Из зала заседании выходили люди, разгоряченные сдержанным и глубоким волнением. «Вот и наш черед», — подумал Бахирев. И тотчас попросили войти всех вызванных по второму вопросу.

Бахирев вошел и сел одним из первых. Пока чинно входили и рассаживались другие, он оглядывался.

Мог ли он предполагать, что именно сюда приведет его путь, начатый в одной машине с Вальганом больше года назад, в том траурном бдении мартовской ночи?

Огромные окна, синие от весеннего неба. Высокие стены чистого, молочно-белого мрамора отражают свет и, кажется, сами светятся изнутри мягко и матово.

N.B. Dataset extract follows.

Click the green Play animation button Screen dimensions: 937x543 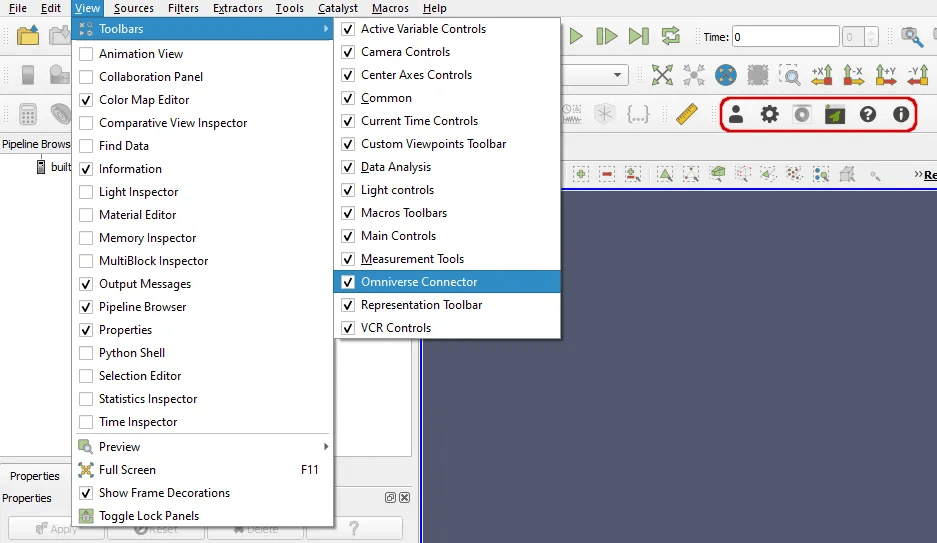[576, 37]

Воздуха много, и, несмотря на горячее солнце, он легок — мраморные стены щедро одаряют свежестью.

Во всю длину тянутся четыре ряда квадратных, под стеклом столиков, а совсем рядом, за длинным столом, люди, имена и лица которых давно знакомы. Они тихо переговариваются, передают друг другу чертежи, таблицы.

Зачем они позвали его сюда? Он не понимал этого.

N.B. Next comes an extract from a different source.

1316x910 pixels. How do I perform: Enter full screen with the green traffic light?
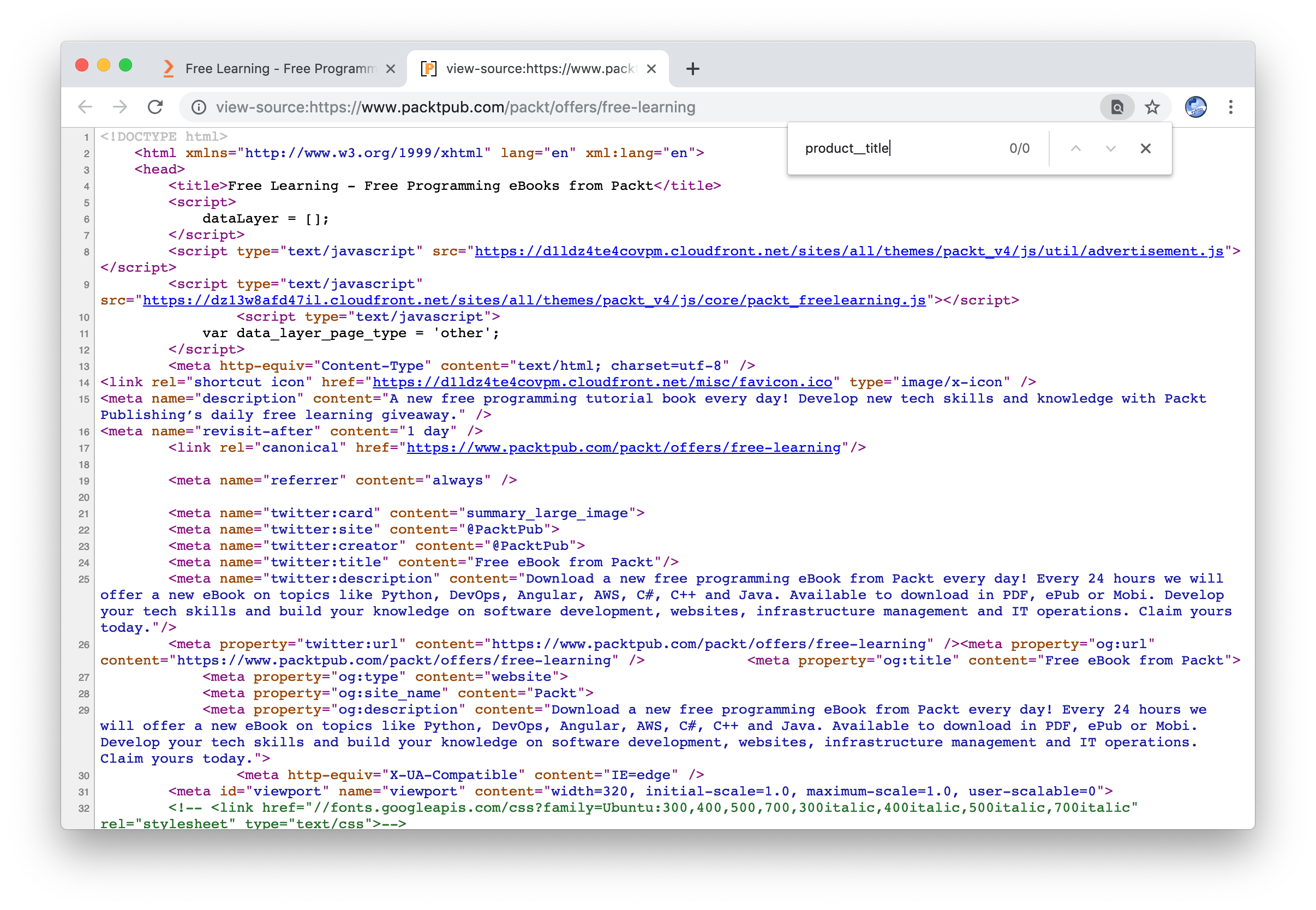click(125, 65)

Все в этой комнате было для него призывом к правде: в ее сквозном свете вся его жизнь просвечивала, как стекло, и каждое незаметное прежде пятно било в глаза и звало к ответу. Страдая от этой остроты видения, он пытался успокоить себя; «Не так худо! Если я и ошибся, то сделал все, чтоб исправить, избыть ошибку. Мне мешал заслон из Вальгана — Бликина. Но как я думал, так все и оправдалось — противовесы летят на обоих заводах, Старая конструкция порочна. Новая конструкция найдена, усовершенствована, испытана! Что же я, в самом-то деле?! Мне надо радоваться». Он поднимал веки, выпрямлялся и, взбадривая себя, начинал усиленно дергать вихор. Но восставала собственная приверженнесть к неприкрытой истине и чистота этих стен. «Эх, мрамор, честной камень! Вру я! — сам себя ловил он. — Вру самому себе! Аварии начались бы на полгода позднее, если бы не моя сверхспешка. Ускорить обрывы противовесов смог, прекратить не смог. Виновен. Виновен, и нет снисхождения!» Обострившееся здесь чувство ответственности обвиняло. И он сгибался. Массивный и мрачный, изловленным медведем-берложником, горбился он над застекленным столиком и нимало не заботился о производимом впечатлении.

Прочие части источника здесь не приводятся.